Rep. Cassidy Offers Bill That Expands Definition of Antique Firearms


Rep. Bill Cassidy, R-Baton Rouge says he’ll introduce legislation to extend the definition of “antique firearms,” which can be sold without going through a federally licensed firearms dealer.

The action was praised by the National Rifle Association (NRA), the Louisiana Shooters Association and other gun rights groups.

Under Cassidy’s bill, the definition of an antique firearm is changed from one manufactured before 1898 to one manufactured before 1913.

“Changing the definition of an ‘Antique Firearm’ strengthens the Second Amendment and protects our right as citizens to bear arms,” Cassidy said Friday.

“By fixing a law that should have been updated years ago, Americans can collect and share these items that are an important part of our nation’s history. ” has reached out to two gun control advocacy groups to get their take on this legislation and will report their comments when they are offered.

The NRA, in a statement praised the legislation for addressing “an outdated definition in the law that needs improvement.”

So did Dan Zelenka, president of the Louisiana Shooters Association.

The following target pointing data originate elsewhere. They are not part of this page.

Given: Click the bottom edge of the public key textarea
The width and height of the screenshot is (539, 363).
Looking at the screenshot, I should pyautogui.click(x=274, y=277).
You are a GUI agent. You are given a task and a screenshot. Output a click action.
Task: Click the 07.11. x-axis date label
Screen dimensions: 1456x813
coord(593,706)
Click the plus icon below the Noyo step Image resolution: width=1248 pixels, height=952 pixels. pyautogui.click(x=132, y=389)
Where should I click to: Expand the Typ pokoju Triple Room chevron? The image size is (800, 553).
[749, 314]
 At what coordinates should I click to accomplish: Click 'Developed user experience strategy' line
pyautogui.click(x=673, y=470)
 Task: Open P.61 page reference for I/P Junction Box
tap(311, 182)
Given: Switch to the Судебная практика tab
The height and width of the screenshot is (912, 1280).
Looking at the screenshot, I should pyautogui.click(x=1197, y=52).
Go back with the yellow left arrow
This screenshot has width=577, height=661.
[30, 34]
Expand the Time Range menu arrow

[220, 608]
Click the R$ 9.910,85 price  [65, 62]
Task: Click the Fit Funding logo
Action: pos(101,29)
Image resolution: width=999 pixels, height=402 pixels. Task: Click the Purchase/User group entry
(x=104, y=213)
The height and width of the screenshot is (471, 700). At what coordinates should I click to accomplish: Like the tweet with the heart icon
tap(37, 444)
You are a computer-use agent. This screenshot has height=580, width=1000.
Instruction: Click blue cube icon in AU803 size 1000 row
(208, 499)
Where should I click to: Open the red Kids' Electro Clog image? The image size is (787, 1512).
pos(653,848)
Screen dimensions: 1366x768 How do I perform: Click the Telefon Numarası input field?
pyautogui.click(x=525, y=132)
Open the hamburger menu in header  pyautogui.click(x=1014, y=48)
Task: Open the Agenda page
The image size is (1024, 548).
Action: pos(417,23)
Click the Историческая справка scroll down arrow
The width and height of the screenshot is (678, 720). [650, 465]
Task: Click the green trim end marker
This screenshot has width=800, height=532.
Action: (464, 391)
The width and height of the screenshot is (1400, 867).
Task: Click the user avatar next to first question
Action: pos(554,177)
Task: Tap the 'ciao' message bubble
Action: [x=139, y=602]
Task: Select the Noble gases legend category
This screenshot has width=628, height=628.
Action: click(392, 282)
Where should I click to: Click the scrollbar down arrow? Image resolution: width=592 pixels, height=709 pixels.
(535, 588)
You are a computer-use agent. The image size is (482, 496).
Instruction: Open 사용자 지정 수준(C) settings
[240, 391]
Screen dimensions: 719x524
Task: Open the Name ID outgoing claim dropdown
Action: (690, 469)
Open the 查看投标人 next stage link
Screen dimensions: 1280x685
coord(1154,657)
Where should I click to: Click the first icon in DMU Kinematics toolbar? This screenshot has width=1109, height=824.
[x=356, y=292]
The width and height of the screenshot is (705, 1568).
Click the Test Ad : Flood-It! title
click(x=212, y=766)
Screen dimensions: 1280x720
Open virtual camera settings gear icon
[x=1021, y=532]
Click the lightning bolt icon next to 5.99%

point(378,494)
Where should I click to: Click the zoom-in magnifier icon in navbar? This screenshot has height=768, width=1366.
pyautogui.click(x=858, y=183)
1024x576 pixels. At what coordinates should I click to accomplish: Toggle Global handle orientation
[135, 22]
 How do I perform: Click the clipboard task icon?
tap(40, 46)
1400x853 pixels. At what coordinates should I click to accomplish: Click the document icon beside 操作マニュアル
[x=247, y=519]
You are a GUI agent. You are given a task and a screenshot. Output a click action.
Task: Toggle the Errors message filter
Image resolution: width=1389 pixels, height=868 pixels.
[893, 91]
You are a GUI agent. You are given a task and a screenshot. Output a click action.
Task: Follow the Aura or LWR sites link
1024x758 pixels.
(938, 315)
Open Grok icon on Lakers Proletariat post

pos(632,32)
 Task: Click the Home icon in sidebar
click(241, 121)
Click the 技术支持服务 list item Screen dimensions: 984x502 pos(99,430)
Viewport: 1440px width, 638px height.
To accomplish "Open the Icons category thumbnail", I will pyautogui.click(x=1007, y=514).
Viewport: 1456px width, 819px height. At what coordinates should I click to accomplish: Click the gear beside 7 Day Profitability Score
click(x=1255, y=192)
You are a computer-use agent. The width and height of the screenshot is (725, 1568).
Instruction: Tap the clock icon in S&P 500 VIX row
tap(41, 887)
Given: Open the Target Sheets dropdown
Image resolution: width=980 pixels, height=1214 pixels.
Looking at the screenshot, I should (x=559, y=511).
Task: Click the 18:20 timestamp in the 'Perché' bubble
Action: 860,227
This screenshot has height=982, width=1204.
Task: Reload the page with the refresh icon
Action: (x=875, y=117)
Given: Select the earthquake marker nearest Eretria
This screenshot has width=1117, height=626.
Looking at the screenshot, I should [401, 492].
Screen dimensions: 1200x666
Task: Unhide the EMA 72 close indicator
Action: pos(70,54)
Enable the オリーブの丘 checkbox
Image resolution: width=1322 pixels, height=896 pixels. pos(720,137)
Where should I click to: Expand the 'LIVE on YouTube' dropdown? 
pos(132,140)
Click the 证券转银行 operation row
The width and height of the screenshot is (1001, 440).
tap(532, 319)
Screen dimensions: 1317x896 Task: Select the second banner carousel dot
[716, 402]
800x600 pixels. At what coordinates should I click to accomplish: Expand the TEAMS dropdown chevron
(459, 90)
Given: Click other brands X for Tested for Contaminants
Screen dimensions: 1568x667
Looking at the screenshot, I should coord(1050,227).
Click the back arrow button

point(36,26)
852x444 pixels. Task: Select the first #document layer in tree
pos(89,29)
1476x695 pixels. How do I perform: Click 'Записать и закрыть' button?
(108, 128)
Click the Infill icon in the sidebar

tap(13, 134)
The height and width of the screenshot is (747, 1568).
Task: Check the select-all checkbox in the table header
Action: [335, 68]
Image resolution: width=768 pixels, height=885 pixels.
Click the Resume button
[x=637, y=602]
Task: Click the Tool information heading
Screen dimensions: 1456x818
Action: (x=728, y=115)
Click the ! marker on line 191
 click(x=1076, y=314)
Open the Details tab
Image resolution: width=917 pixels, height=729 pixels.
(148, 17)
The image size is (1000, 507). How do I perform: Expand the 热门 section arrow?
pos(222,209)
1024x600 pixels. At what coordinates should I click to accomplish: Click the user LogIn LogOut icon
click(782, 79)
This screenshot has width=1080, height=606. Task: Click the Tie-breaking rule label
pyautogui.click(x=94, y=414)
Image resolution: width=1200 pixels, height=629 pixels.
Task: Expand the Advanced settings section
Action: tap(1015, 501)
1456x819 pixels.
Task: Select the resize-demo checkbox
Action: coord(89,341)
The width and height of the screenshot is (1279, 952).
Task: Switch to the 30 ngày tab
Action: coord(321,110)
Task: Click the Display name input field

“There is a need to update legislation that was originally passed in 1968 that set a fixed date of 1898, when William McKinley was President of the United States, as the defining point for antique firearms,” he said. “There is a host of very desirable and collectable firearms that were manufactured after this date.”

The Bureau of Alcohol, Tobacco, Firearms and Explosives interprets the original 1968 law, allowing sales of antique weapons made before 1898, as covering weapons that have not been “designed or redesigned for using rimfire or conventional centerfire fixed ammunition or, if it can use ammunition, it must be “no longer manufactured in the United States” and “not readily available in the ordinary channels of commercial trade.”

Cassidy is running for the U.S. Senate.